Итак, первая книга Шницлера, снискавшая ему известность, — книга одноактных пьес или, вернее, диалогов «Анатоль», которую немецкие исследователи возводят к французским прототипам такого рода и прежде всего — к диалогам Жип[1], второстепенной французской писательницы, модной в Берлине и особенно в Вене в конце века. Именно Жип ввела в моду небольшие, быстрые сценические этюды, в которых билась схваченная бойким пером жизнь парижской богемы: диалогам Жип была присуща характерная пряная атмосфера блестящего легкомыслия, изящной эротики, скользящей по краю пошлости, но не переходящей эту грань, претензия на некую поверхностную философичность, отражавшую увлечение модными в конце века идеалистическими этическими и философскими концепциями. Действительно, это и атмосфера «Анатоля» с поправкой на венские реалии: вместо Гранд-Опера для его мирка Олимпом оказывается венский Бургтеатр, вместо гризеток и мидинеток — венские девицы. Анатоль и его друг восхищаются человеческими и специально женскими достоинствами бравых «венских девушек», «девушек из предместья» — в представлении Анатоля и его наперсника это и есть народ, — выделяющихся на фоне венского полусвета, в котором матрону не отличишь от кокотки, а офицер может оказаться шулером. Но сила «Анатоля» в самом образе этого молодого человека.
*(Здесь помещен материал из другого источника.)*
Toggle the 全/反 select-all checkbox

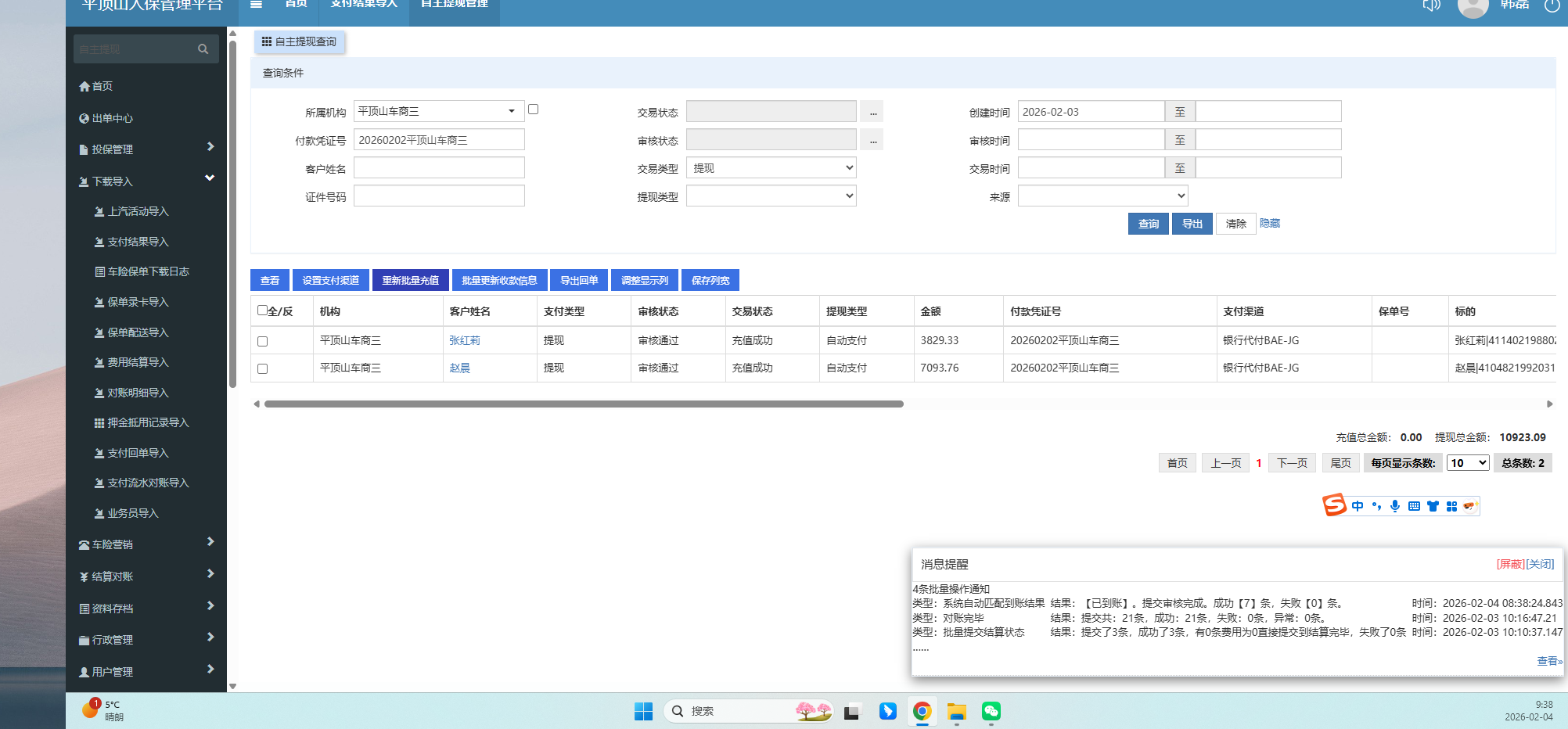tap(263, 311)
Шницлеру удалось создать тип венского декадента, одновременно претенциозного и провинциального, невольно раскрывающего мертвечину и пошлость декадентского взгляда на жизнь и человеческие отношения. Надо полагать, самому Шницлеру его герой в те годы еще казался изящным и импозантным, но, независимо от писателя, улики, собранные наблюдательностью Шницлера, были убийственны для Анатоля и его друга. Этот венский вариант Дориана Грея, отличавшийся от своего английского собрата настолько же, насколько Вена отличалась от суровой и мрачной столицы островной империи, а сам Шницлер — от О. Уайльда, объективно оказывался жалок и смешон.
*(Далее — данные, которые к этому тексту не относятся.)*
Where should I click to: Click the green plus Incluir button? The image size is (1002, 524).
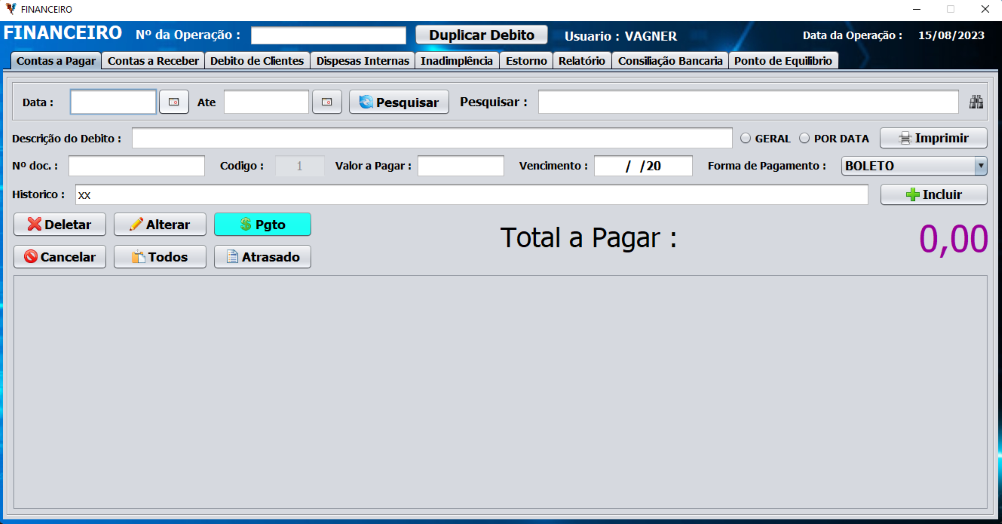[933, 195]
Одноактные пьесы Шницлера были насыщены живым внутренним психологическим действием; они и сейчас читаются легко, содержат в себе богатый психологический игровой материал. Талант писателя, стремящегося проникнуть в глубины человеческого сознания, понять и изобразить сложные душевные движения, сказался уже в «Анатоле» вместе с даром тонкого сатирика, заявившим о себе, может быть, еще и без воли автора.